Thankfully, there was enough extra holage (<-New word)
that I didn't have to take a metal file to it like I did with my Tagan.

I apologized for calling her a fat fatty, and we ended the
night with a candlelight dinner and non-alcoholic wine (Translation: Grape Juice).

By the end of the night we were a little tipsy and started
drawing things in the air with the candles. (It was not easy creating that shot
)


Time to build. Deaf Ninja joined me for most of the day, but it took so long that he
ended up having to leave before I turned it on. I've had too many bad experiences
to take any shortcuts


My case is pretty much totally empty... There is a lot of work ahead.

The evaporator head still has the Arctic Silver Ceramique from
six months ago on it. How will I clean it? Well... let me introduce you to...

...my three best friends! Their names are " Precision Electrical
Cleaner," "91% Alcohol," and "Dielectric Grease." The electrical cleaner
is a solvent that dissolves dielectric grease. It is very handy
for you phase changers out there. You can find it at your local
radio shack or computer store (hopefully). You cannot RMA a
motherboard with grease in the socket because the manufacturer
will not want to get grease on their equipment. The alcohol is to
clean off thermal paste and contacts, etc... You can find this pretty
much anywhere (like Wal*Mart). The dielectric grease is a non-conductive
grease which can be found in automotive stores (Make sure it is clear
before you buy it though). It is used to seal off the socket and whatever
else you want from condensation.

The ancient Mesopotamians would always put their dielectric
grease on the socket in an OC formation for good luck. Yes
that is a lie, but at least I have fake-good-luck on my side.

The socket is completely engulfed in grease. I probably added
twice as much as, if not more than, the original "OC" amount.
I doubt many of you have taken off a socket (That's what the
long slits along the sides of the socket are for), but I have had
to for RMA purposes. There is actually a fair amount of air space
between the plastic and the metal contacts for the pins. Equipped
with this information, I continued to put more and more and squish
it into the holes with a pipe cleaner to the point that pushing
on the plastic would cause grease to squish through the pin holes.

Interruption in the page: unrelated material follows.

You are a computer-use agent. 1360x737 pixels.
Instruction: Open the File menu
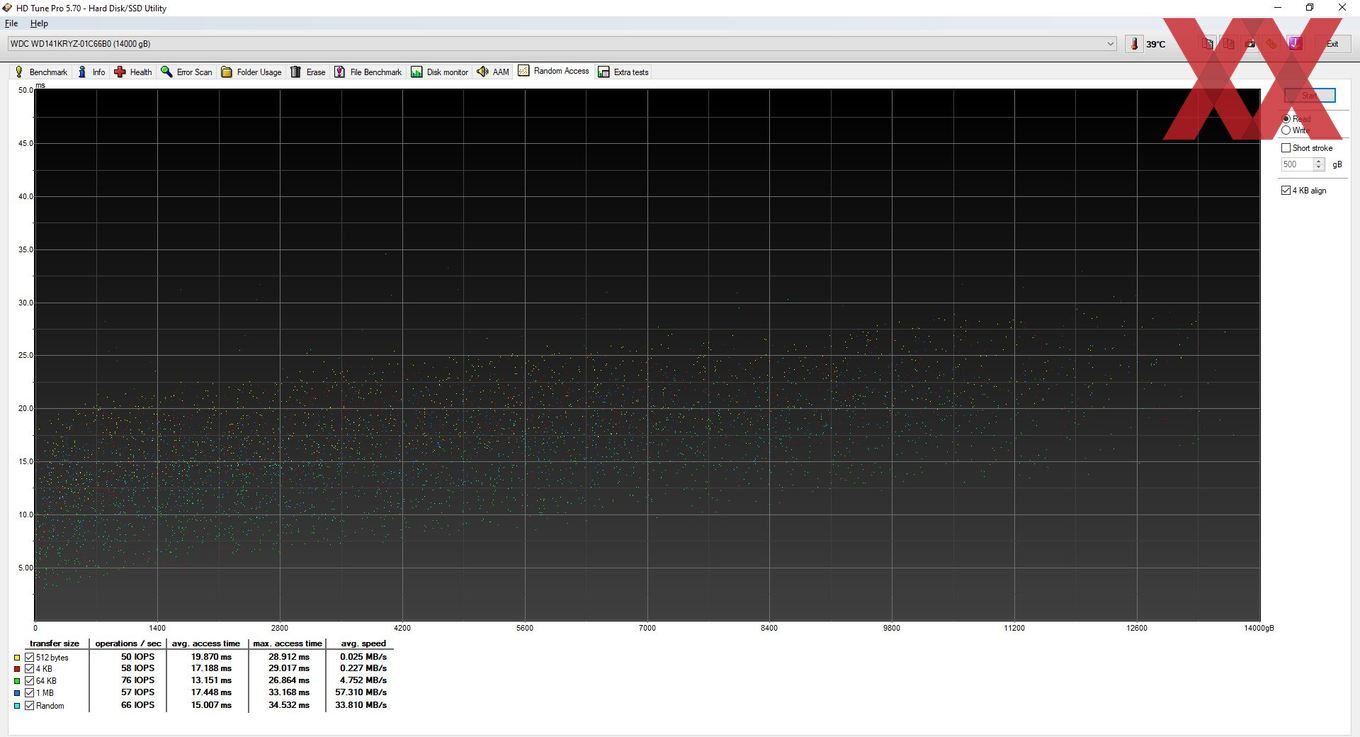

The processor didn't miss out on the dielectric fun. I squished
grease into it with a pipe cleaner until every air bubble was gone.
Notice the lack of shoes. Without socks there is less chance of
electro-static discharge from stuff like rubbing your socks on the carpet.
This might be generalized to something like "Fewer clothes is better,"
but I'm no authority on that. Please wear pants.

Yummy! Pushing a processor into a socket filled with dielectric
grease is like stepping into thick mud. You just have to put
constant pressure on all four corners onto it as it slowly sinks
into the socket and the grease squishes out of the sides. By
completely covering the pins and socket with grease, the goal
is to keep air bubbles to a minimum, and keep air OUT. With phase
change, the more air that can get in, the higher the chances
of condensation getting in as well. The more condensation,
the higher the risk of pin rot, which is where the pins of a
processor corrode, ruining it. I've experienced it, and let me
tell ya', it's as much fun as rollerblading in quicksand.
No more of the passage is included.